Scott was among seven men who rallied, mostly quietly, between 1 and 4 p.m. under the watchful eye of Clarkston police on the west end of the Blue Bridge, prompting some motorists to honk in reaction to the “White Lives Matter” signs the men carried.
Andrew Brown, of Clarkston, said he organized the rally in conjunction with similar rallies set across the country as a peaceful protest of hate laws that he says target whites.
“It’s a pretty simple message we’re trying to get across,” Brown said. “The equality of hate crime legislation.”
Using a white megaphone and carrying a fistful of small U.S. flags on wooden dowels, Brown boomed his message across five lanes of traffic and a nearby parking lot.
“Hate crime for one, hate crime for all, equal justice under the law,” Brown exclaimed as he moved up and down the grassy park in front of a municipal holiday greeting display, as other protesters waved signs and flags at passing motorists.
Early on, police escorted a woman away from the protesters who gave them a piece of her mind, and midway through the rally two people showed up carrying an “All Lives Matter,” sign, and a sign that read “(Expletive) the KKK,” but there seemed to be no animosity between the two groups, Clarkston police Chief Joel Hastings said.
“They were taking pictures with each other,” Hastings said.
His department learned of the rally midweek and did not have a lot of time to prepare for it, he said, although it stepped up the number of officers on duty – which included Hastings – in preparation for a possible clash that did not materialize. A Black Lives Matter event last summer drew a handful of counter-protesters, he said.

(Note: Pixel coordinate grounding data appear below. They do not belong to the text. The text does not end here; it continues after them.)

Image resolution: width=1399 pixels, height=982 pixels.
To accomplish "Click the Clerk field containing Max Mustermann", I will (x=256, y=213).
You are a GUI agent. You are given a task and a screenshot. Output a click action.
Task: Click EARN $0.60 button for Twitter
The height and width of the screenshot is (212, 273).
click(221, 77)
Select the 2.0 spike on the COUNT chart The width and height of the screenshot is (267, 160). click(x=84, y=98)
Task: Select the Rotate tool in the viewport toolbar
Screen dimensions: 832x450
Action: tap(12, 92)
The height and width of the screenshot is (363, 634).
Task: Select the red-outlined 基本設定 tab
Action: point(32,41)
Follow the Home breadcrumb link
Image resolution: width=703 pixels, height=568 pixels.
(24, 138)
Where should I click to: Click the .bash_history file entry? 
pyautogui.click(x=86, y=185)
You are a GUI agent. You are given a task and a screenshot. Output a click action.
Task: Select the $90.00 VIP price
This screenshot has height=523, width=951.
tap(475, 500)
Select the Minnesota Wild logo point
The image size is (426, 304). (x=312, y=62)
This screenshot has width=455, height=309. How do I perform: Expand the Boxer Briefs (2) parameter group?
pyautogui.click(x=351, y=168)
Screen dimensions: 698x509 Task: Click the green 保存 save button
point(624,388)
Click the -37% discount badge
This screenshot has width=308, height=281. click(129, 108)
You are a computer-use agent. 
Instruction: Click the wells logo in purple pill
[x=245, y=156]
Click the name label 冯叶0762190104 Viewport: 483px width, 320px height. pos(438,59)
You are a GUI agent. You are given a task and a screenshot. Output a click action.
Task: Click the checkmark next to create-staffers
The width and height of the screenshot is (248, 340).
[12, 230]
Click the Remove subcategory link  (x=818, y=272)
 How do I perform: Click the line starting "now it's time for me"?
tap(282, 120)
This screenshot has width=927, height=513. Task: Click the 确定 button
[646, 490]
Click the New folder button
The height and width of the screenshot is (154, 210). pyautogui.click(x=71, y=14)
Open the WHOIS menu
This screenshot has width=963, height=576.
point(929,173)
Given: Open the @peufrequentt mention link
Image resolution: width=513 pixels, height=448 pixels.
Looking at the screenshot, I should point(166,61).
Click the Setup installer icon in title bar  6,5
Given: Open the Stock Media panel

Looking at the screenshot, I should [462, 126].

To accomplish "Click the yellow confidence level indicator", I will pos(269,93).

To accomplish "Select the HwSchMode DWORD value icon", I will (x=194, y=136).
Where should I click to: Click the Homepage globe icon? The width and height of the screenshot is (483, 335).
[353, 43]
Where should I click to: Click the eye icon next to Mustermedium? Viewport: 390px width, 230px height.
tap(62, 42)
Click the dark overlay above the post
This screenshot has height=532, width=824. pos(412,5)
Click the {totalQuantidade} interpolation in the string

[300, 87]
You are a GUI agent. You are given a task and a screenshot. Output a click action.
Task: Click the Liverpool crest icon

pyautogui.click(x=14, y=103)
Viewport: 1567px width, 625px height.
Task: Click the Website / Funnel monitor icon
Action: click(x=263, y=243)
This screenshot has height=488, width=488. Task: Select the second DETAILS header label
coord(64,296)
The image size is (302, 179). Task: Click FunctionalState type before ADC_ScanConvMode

Passing vehicles on Saturday often waved and honked at the men. In other cases, passengers rolled down their windows to shout expletives or flip off the protesters.
One of the protesters, who did not give his name, wore a mask because he said his girlfriend did not want to be associated with the rally.
“Their intention was to hold the signs, be respectful and not engage vehicles that had an opposing view,” Hastings said. “For the most part they have done that.”
Clarkston resident Mason Hubbard joined the group briefly.
“I support them. I don’t believe any group, regardless of ethnicity, should be suppressed,” Hubbard said.
Scott, who stayed close to his spot of grass at the edge of Riverside Boulevard, thought the rally was successful.
“It was peaceful,” he said “We got the message out.”
By 4 p.m., many of the protesters had gone, but police continued to stand by.
“We’re going to stay … until they are all safely out of here,” Hastings said.